An exact copy of the entries, with every picture omitted, is what is needed here.
--- Provided records Enclosed Below ---
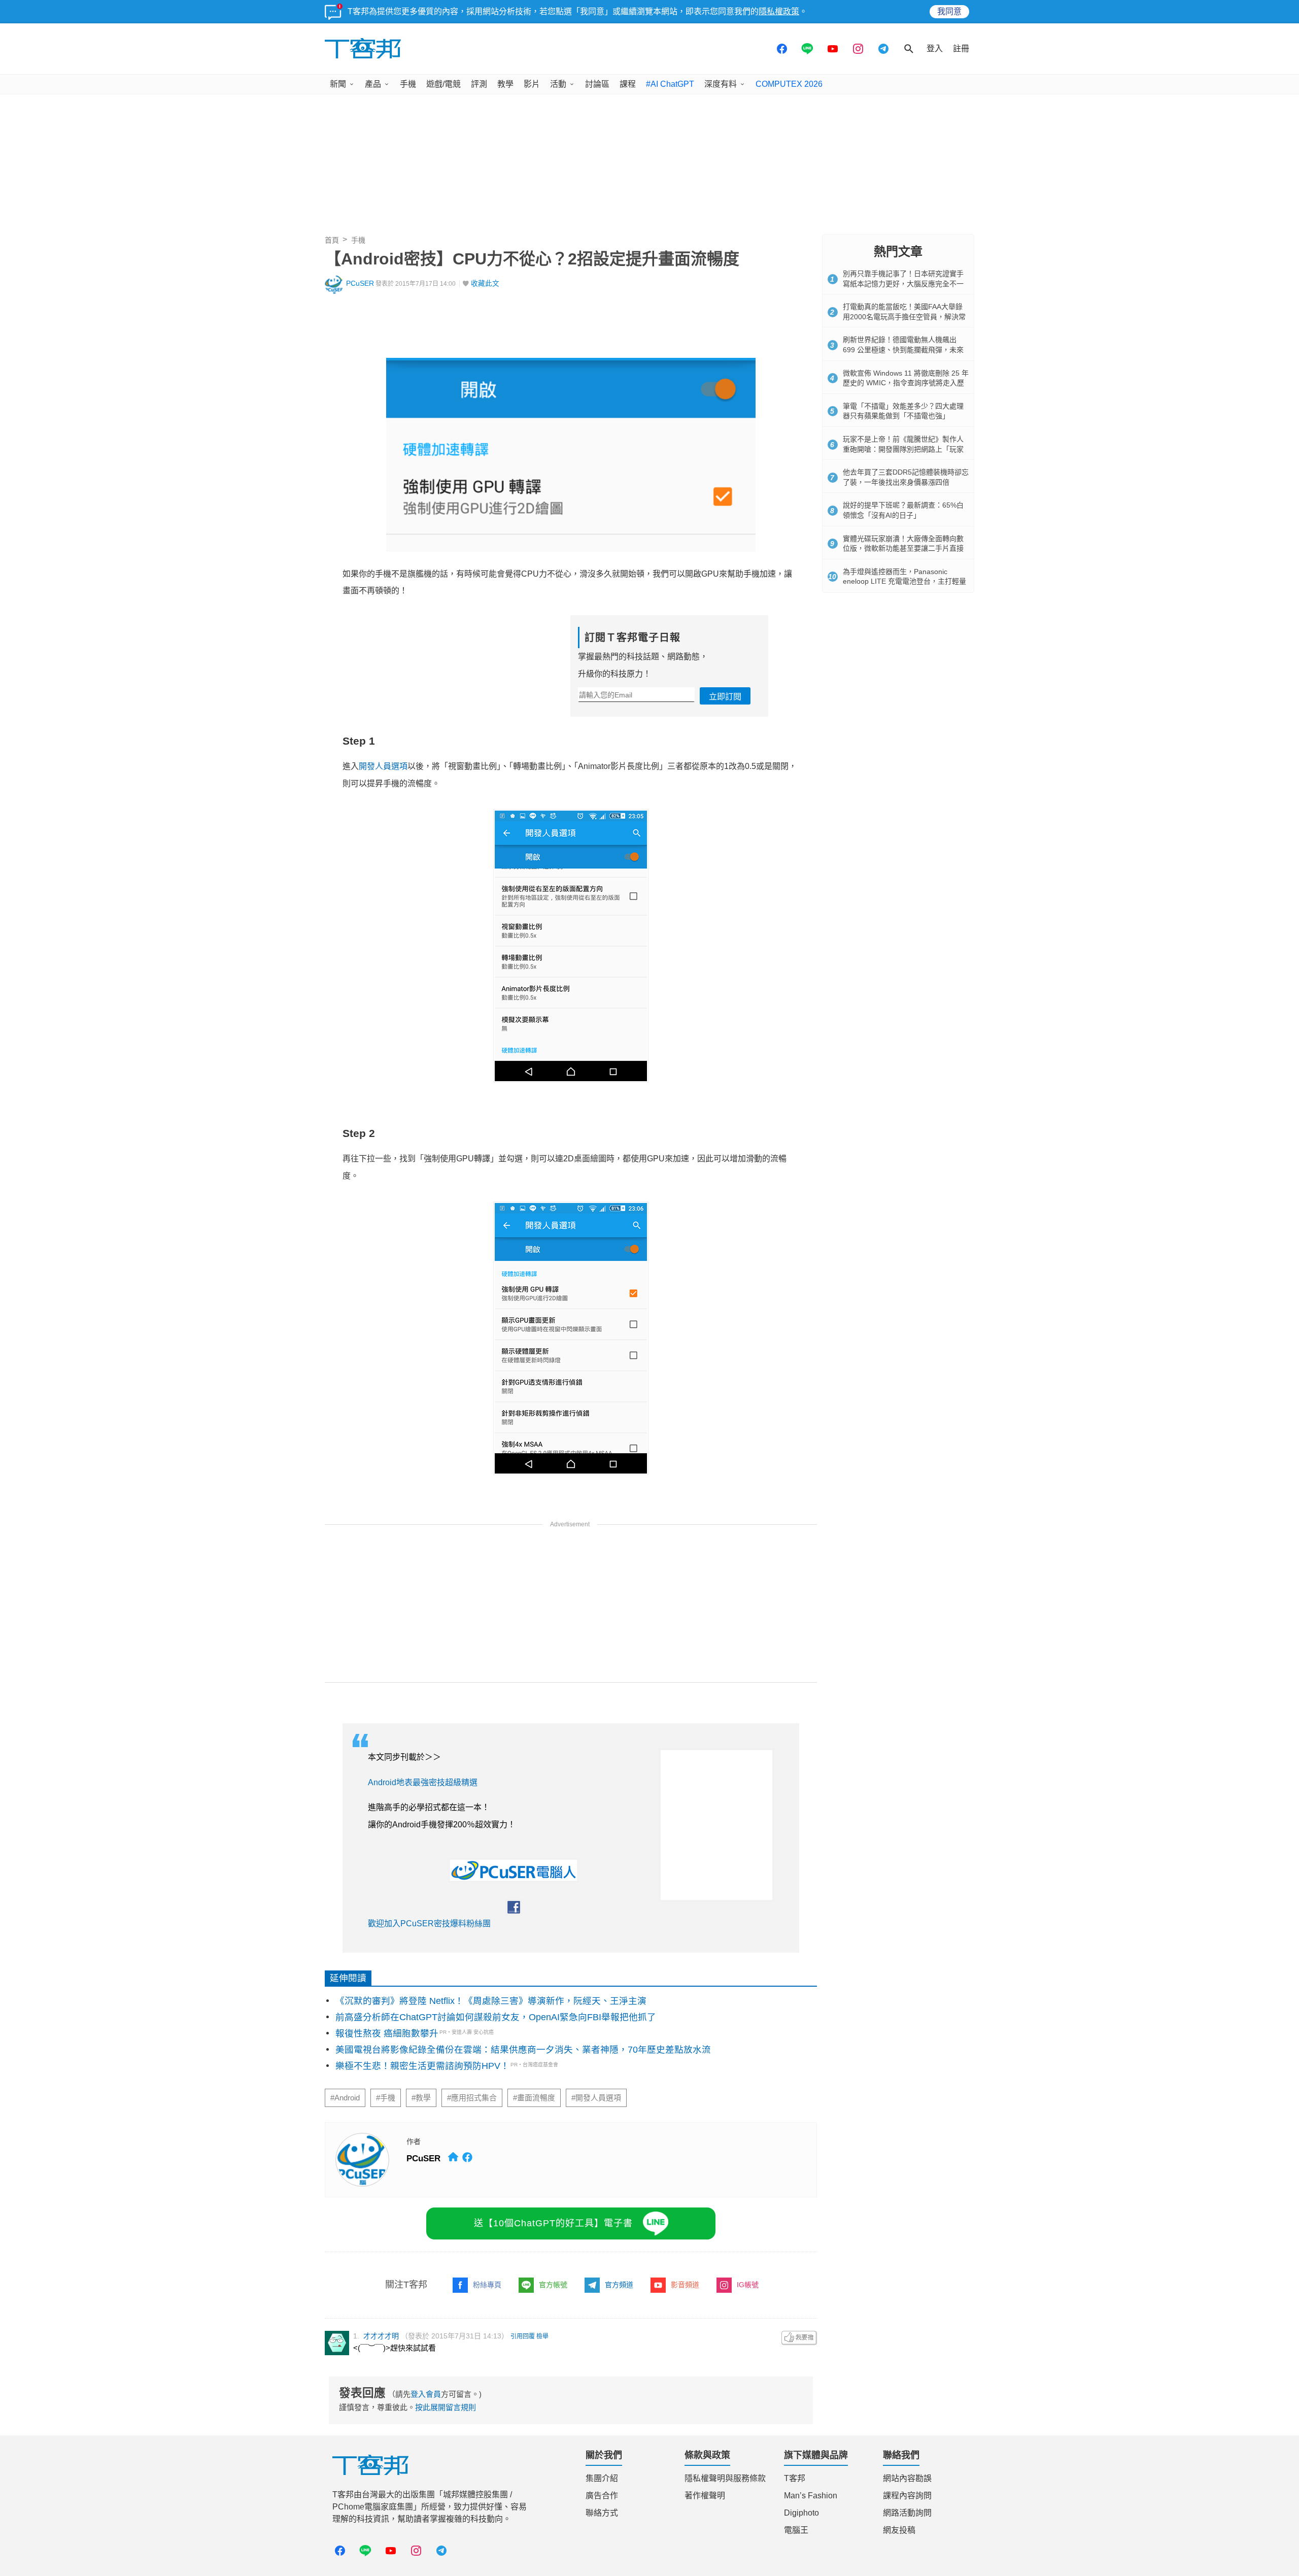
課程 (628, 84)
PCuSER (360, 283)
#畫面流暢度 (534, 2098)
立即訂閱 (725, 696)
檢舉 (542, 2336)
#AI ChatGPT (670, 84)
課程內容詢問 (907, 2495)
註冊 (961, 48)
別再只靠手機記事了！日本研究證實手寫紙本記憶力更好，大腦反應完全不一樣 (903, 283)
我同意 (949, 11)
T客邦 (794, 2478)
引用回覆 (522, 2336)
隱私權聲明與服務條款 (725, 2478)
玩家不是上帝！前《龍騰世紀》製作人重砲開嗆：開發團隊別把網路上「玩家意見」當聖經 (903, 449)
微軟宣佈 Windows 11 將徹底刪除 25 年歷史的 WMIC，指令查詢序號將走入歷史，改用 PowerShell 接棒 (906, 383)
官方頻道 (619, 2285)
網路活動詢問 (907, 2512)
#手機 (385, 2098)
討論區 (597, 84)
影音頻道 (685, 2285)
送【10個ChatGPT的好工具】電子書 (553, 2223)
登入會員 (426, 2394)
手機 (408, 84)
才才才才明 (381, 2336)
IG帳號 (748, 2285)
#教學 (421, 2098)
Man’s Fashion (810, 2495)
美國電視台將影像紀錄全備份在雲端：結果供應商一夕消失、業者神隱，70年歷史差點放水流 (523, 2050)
--- End of Enclosed Provided records ---
▸ Solved problem:
課程 (628, 84)
PCuSER (360, 283)
#畫面流暢度 (534, 2098)
立即訂閱 (725, 696)
檢舉 (542, 2336)
#AI ChatGPT (670, 84)
課程內容詢問 (907, 2495)
註冊 (961, 48)
別再只靠手機記事了！日本研究證實手寫紙本記憶力更好，大腦反應完全不一樣 (903, 283)
我同意 (949, 11)
T客邦 (794, 2478)
引用回覆 (522, 2336)
隱私權聲明與服務條款 (725, 2478)
玩家不是上帝！前《龍騰世紀》製作人重砲開嗆：開發團隊別把網路上「玩家意見」當聖經 (903, 449)
微軟宣佈 Windows 11 將徹底刪除 25 年歷史的 WMIC，指令查詢序號將走入歷史，改用 PowerShell 接棒 (906, 383)
官方頻道 (619, 2285)
網路活動詢問 (907, 2512)
#手機 (385, 2098)
討論區 (597, 84)
影音頻道 (685, 2285)
送【10個ChatGPT的好工具】電子書 (553, 2223)
登入會員 (426, 2394)
手機 (408, 84)
才才才才明 (381, 2336)
IG帳號 (748, 2285)
#教學 (421, 2098)
Man’s Fashion (810, 2495)
美國電視台將影像紀錄全備份在雲端：結果供應商一夕消失、業者神隱，70年歷史差點放水流 (523, 2050)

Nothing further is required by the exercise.